What a difference a year makes. Last year at this time, we were facing significant market challenges. We had just come off one of the worst marketing years, and we were fighting to try and return pricing to profitable levels for most. Those efforts were unsuccessful as the pricing slide continued, and much of the season saw more significant losses.
As March rolled around, we started to gain some positive momentum through significant factors. Those factors include tariffs on citrus exports to China, which were cut in half. In addition, the global pandemic had consumers rushing for Vitamin C. For most of the industry, we caught up to where we should have been for most varieties, excluding lemons, who had significant challenges due to foodservice.

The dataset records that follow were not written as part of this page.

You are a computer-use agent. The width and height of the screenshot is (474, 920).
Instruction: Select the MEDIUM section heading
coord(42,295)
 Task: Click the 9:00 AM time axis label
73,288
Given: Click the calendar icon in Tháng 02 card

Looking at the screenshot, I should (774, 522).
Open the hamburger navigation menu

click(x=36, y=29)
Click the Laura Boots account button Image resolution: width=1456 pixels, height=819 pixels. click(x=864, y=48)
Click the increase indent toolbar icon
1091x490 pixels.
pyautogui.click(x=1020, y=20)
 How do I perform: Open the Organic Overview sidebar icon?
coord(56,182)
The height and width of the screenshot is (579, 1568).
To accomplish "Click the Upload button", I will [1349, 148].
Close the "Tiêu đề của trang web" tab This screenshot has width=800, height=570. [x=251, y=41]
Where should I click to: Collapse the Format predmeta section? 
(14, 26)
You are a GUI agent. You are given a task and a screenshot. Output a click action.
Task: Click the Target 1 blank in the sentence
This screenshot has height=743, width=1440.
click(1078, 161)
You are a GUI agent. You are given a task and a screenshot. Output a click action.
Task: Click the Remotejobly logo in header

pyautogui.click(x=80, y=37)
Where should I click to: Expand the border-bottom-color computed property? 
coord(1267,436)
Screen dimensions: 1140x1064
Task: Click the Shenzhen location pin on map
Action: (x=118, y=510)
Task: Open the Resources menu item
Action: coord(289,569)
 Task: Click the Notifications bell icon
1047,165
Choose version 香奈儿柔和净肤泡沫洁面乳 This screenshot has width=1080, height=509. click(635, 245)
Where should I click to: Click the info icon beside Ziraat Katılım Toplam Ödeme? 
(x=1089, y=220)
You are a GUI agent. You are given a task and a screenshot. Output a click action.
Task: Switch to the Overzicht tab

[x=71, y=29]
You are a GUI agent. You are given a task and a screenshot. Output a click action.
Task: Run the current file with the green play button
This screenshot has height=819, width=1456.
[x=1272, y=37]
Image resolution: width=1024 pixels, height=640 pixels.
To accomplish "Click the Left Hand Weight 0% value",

Expectations across the industry are that the movement and pricing will continue in a positive direction as we start the season. It is much needed after many growers incurred negative returns for two consecutive years. We cannot lose sight of that and must continue to push the industry to keep pricing up.
Last March, CCM published the Navel Cost of Production Survey. It showed an average farming cost of $3,300 an acre and total costs of $8,200. The survey also identified that increased costs were driven by higher labor costs, which will only continue due to another minimum wage increase as we head to $15 per hour by 2023. The survey emphasized the need for all growers to look at your production cost and communicate with your packer/marketer.
We may be seeing a bit of a reprieve due to the coronavirus, but this is no time to let down our guard. Communicate often with your packer and marketer to maximize quality and return for your operations. The demand is there; good communication and patience in the marketplace will be essential for a successful season!